=== TASK STATEMENT ===
How many lines in the entries below contain the word "icon"? Reply with the number alone.

+++ DATA SHOWN

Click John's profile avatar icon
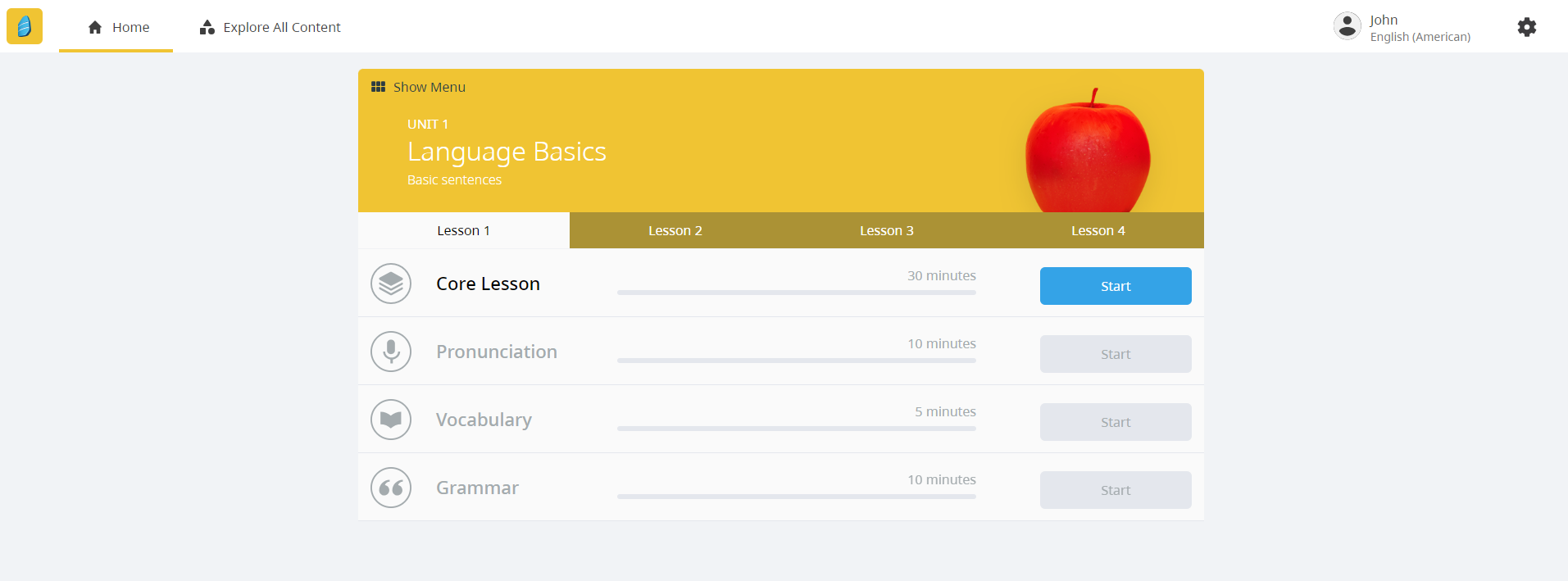This screenshot has height=581, width=1568. coord(1347,26)
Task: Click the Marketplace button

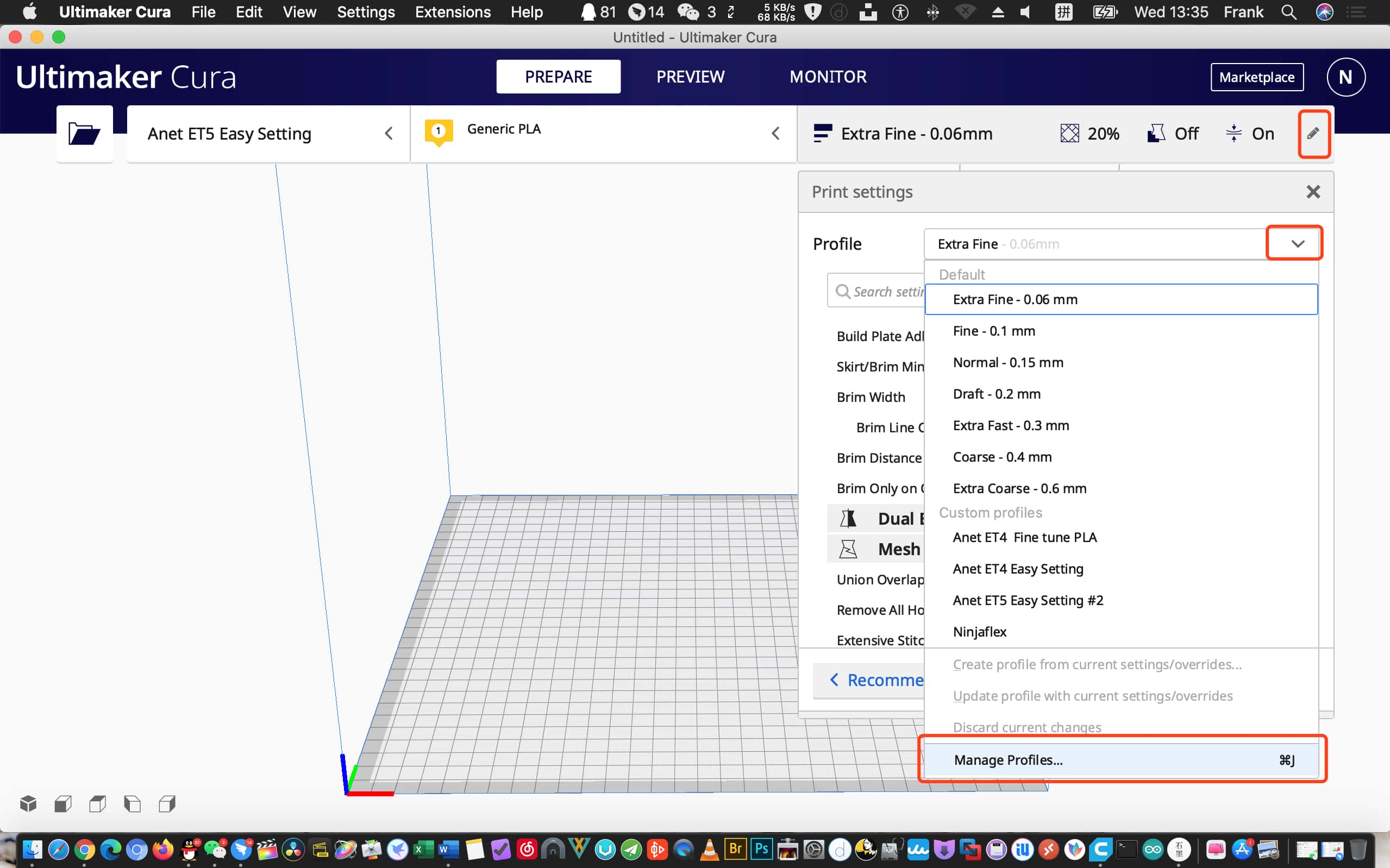Action: (1256, 77)
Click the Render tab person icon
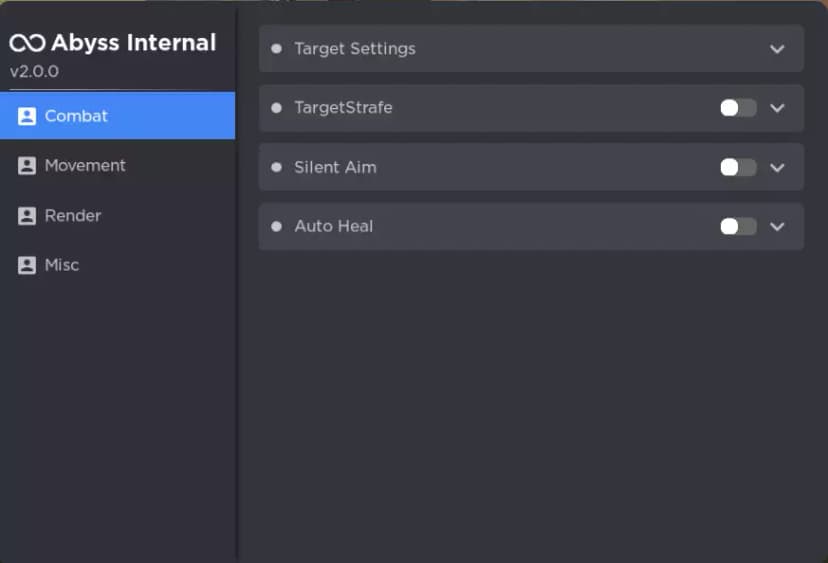 pos(27,216)
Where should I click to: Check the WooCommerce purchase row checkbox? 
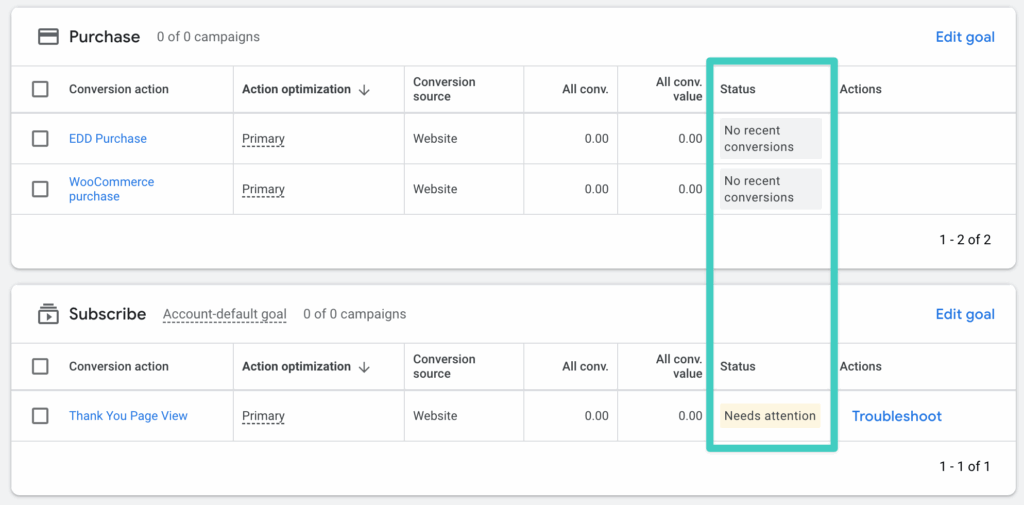(x=40, y=189)
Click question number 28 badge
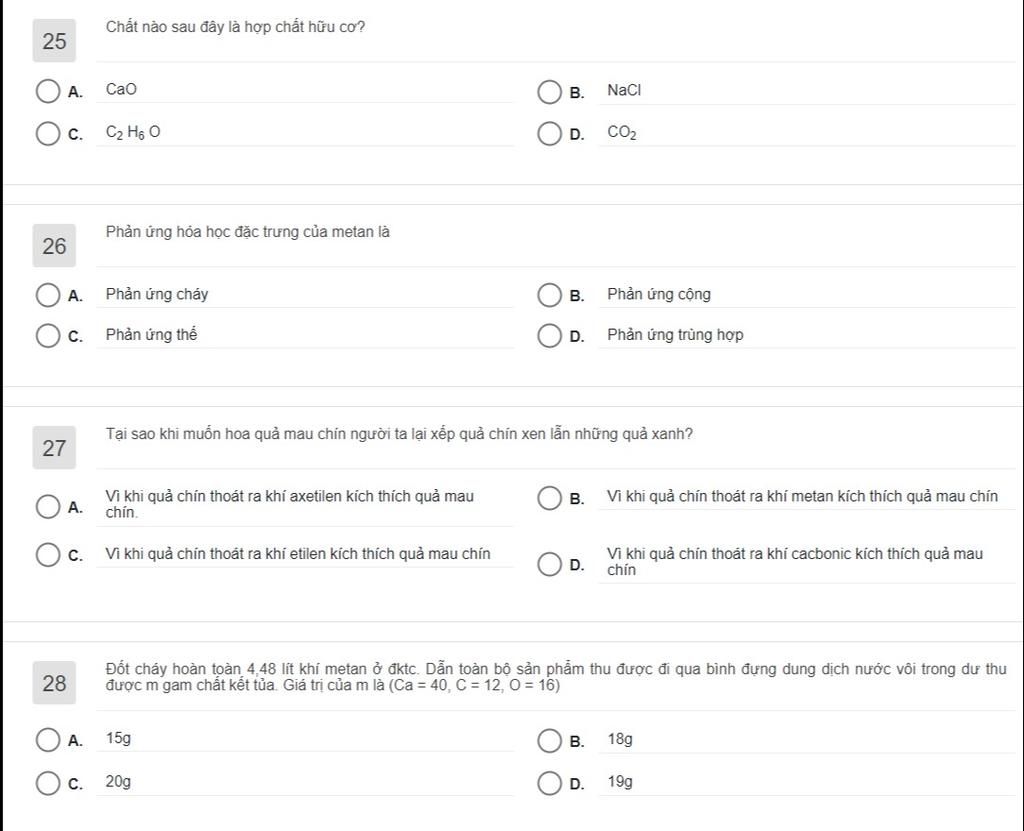The image size is (1024, 831). 54,683
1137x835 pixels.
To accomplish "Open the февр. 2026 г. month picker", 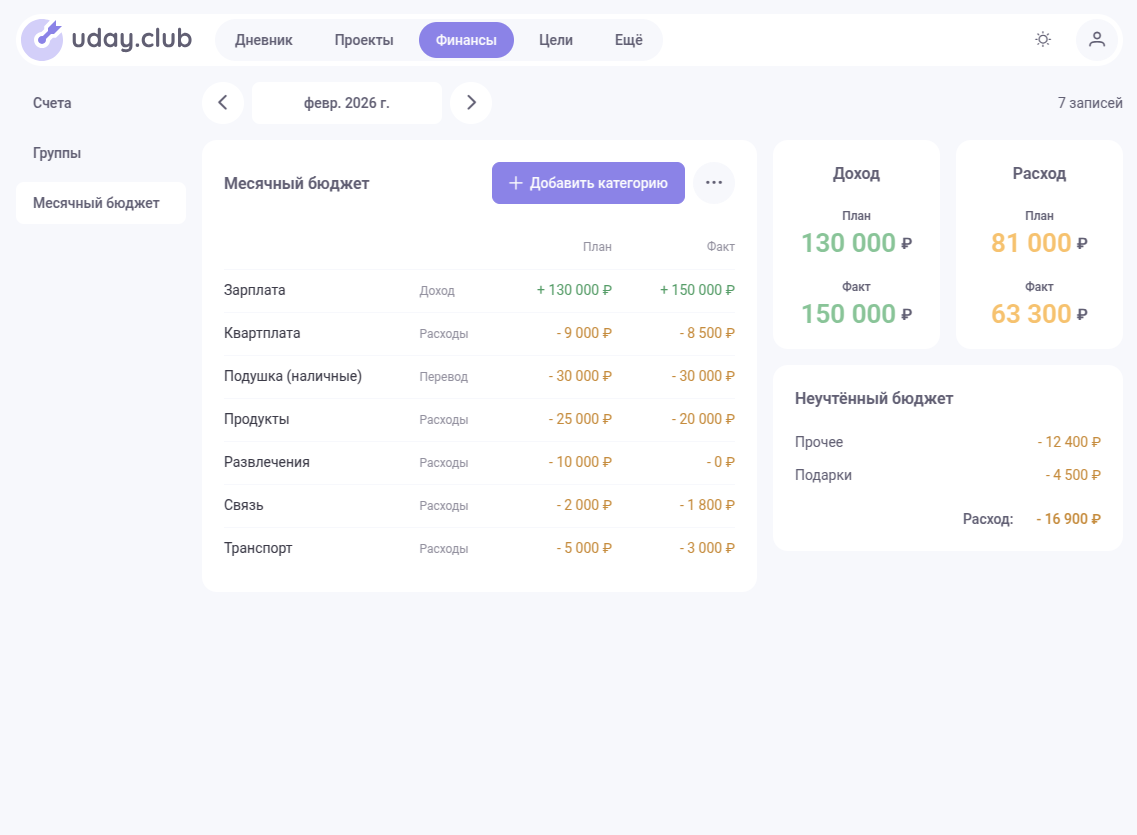I will pyautogui.click(x=347, y=103).
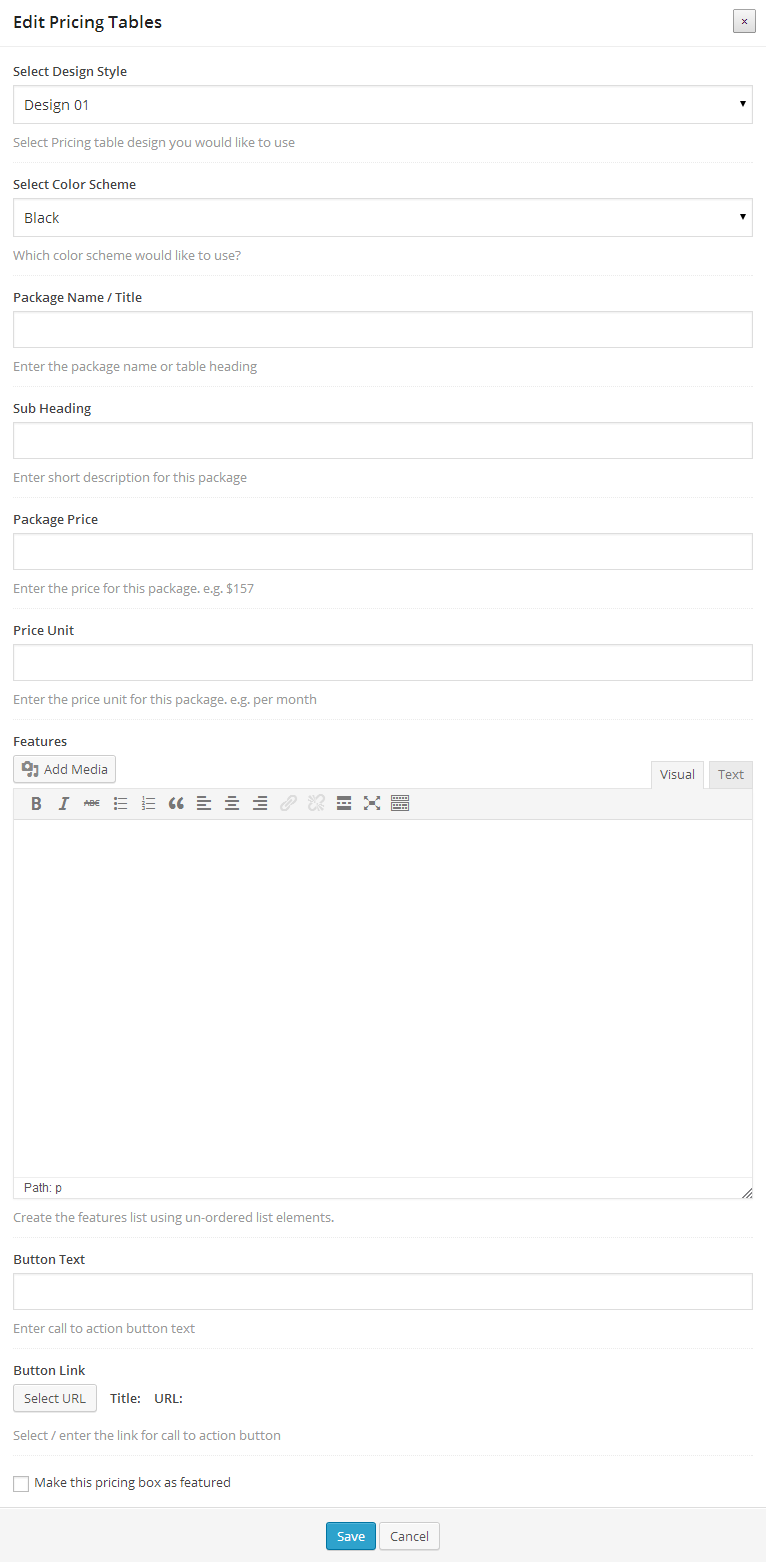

++++++

=== RESPONSE BELOW ===
2